P3 FES would be a better start since it's almost like a reboot to the series and the battle system is a bit better. It also has a much longer story and more content. Both P3 and P4 are great tho.

P2 is shit. It has a slow tedious battle system, incredibly grindy, forces you to waste time conversing with the same demons over and over again to get arcana cards, there are far too many attributes to want to keep track of, the story is just grab-bag of lovecraftian lore and cliche's 90's anime tropes, and the fanbase are just a bunch whiny hipsters who are just jelly because its' sequels are more popular.

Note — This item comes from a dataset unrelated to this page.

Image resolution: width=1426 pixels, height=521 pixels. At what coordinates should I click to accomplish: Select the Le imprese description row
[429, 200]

So its like Soul Hackers, except terrible.  I've played pre-Nocturne SMT and enjoyed it, but P2 just felt like a giant chore.


----------



## Unlosing Ranger (Sep 28, 2014)

Only play p2, it isn't easy as shit.


----------



## The World (Sep 28, 2014)

don't play any persona games and play the main SMT games

or the Raidou stuff


----------



## Tarot (Sep 28, 2014)

Ringabel said:


> Only play p2, it isn't easy as shit.


^Implying P2 is actually hard


----------



## Qinglong (Sep 28, 2014)

Harder than babbysona

On Topic: 4 is the lesser of the two evils


----------



## Qinglong (Sep 28, 2014)

Scratchy said:


> go play nocturne



or just do this


----------



## GiveRobert20dollars (Sep 28, 2014)

Play Digital Devil Saga, or Nocturne


----------



## Raidou Kuzunoha (Sep 28, 2014)

Kyuuyakuu Megami Tensei will actually put fur on your nuts


----------



## Tarot (Sep 28, 2014)

Raidou Kuzunoha said:


> Kyuuyakuu Megami Tensei will actually put fur on your nuts


Because its actually good hard like Strange Journey, or Final Fantasy I hard where the game is just badly designed?

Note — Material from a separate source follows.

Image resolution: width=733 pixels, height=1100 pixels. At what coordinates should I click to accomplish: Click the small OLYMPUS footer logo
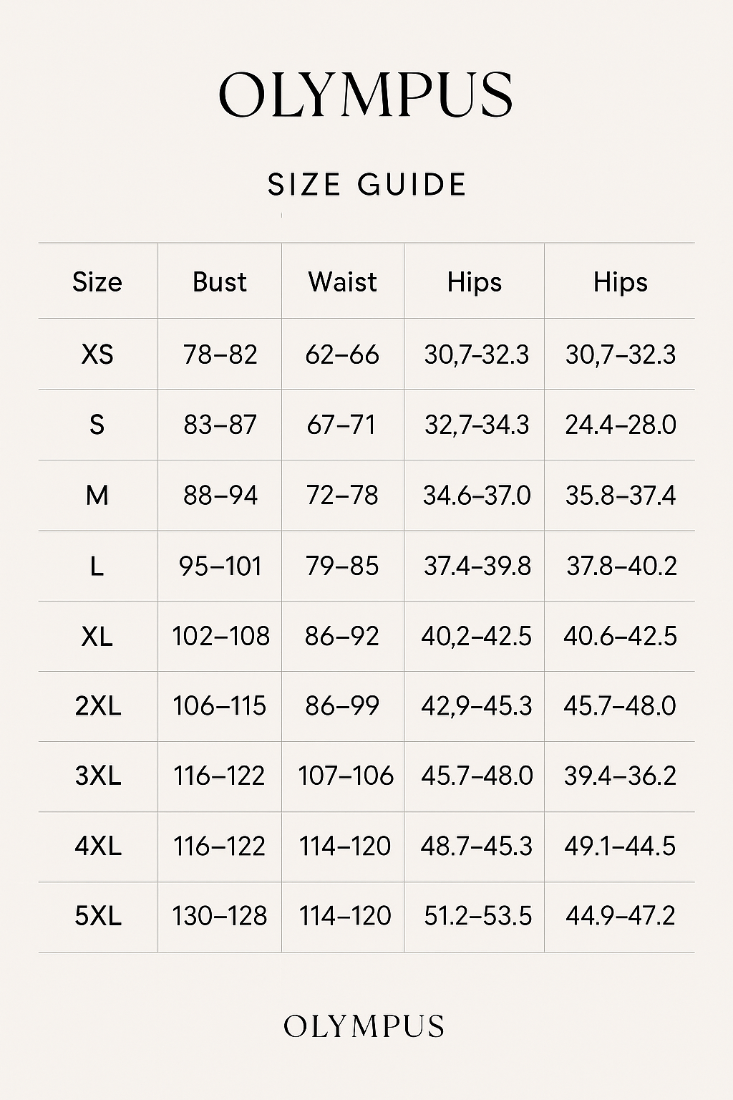[364, 1026]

Back on topic: OP Here's a preview of the Persona fandom if you get into the series.
[YOUTUBE]0VLNOXkc7nk[/YOUTUBE]


----------



## Tarot (Sep 28, 2014)

plz, Nocturne is entry level shit compared to most NES RPG's, you're entering another plain of existence once you step into that threshold. Besides, everyone always ignores the Answer and the Elizabeth fight when they talk about P3 being so easy.

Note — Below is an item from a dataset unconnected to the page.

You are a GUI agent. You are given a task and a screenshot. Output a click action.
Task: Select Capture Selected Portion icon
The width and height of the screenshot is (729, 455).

Off topic: I found DDS a lot harder than Nocturne. The only 3 bosses that gave me trouble were White Rider, Trumpeter, and Lucifer. Beelzebub was a complete joke despite what people told me.


----------



## Kurou (Sep 28, 2014)

wow

how can one person be so wrong


----------



## Unlosing Ranger (Sep 28, 2014)

Death Arcana said:


> plz, Nocturne is entry level shit compared to most NES RPG's, you're entering another plain of existence once you step into that threshold. Besides, everyone always ignores the Answer and the Elizabeth fight when they talk about P3 being so easy.
> 
> Off topic: I found DDS a lot harder than Nocturne. The only 3 bosses that gave me trouble were White Rider, Trumpeter, and Lucifer. Beelzebub was a complete joke despite what people told me.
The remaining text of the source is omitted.